Set task:
Please change every "icon" to "symbol" in the items below, leave everything else unchanged, and omit the pictures from your answer.

Listed records:
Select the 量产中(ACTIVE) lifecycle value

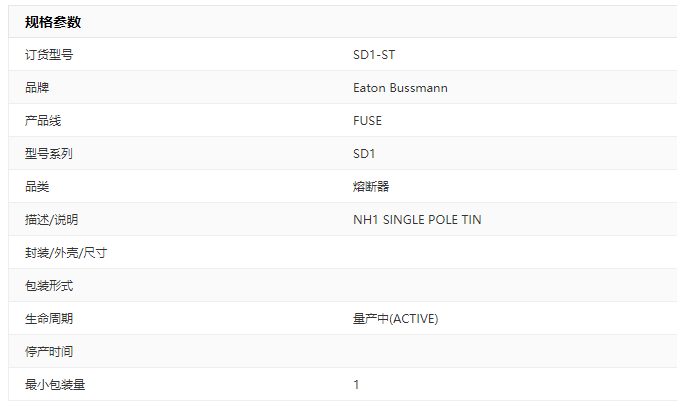pos(395,319)
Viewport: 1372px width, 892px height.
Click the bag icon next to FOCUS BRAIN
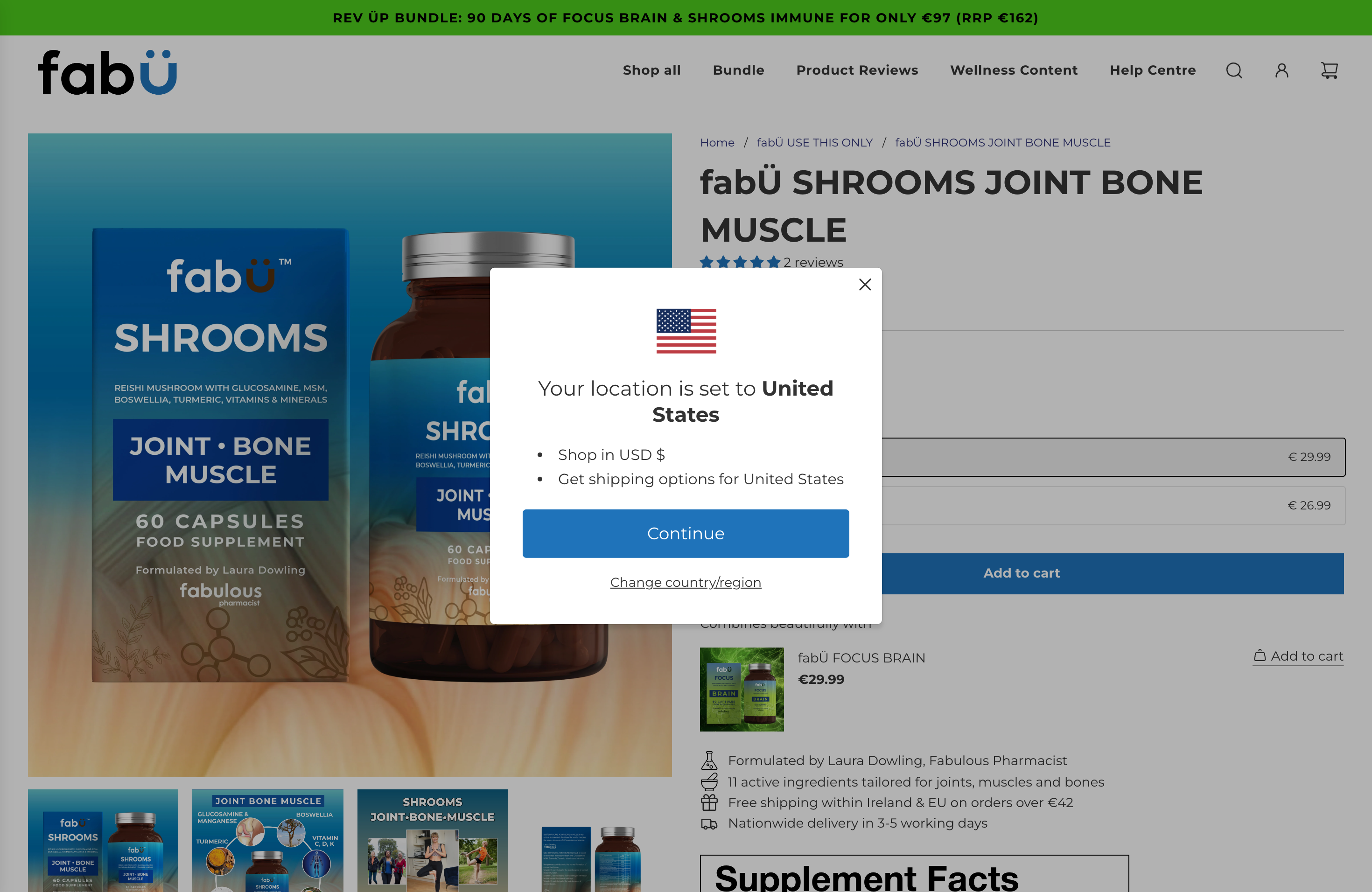[1260, 656]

Result of the exercise:
Select the 量产中(ACTIVE) lifecycle value

pos(395,319)
Viewport: 1372px width, 892px height.
Click the bag symbol next to FOCUS BRAIN
[1260, 656]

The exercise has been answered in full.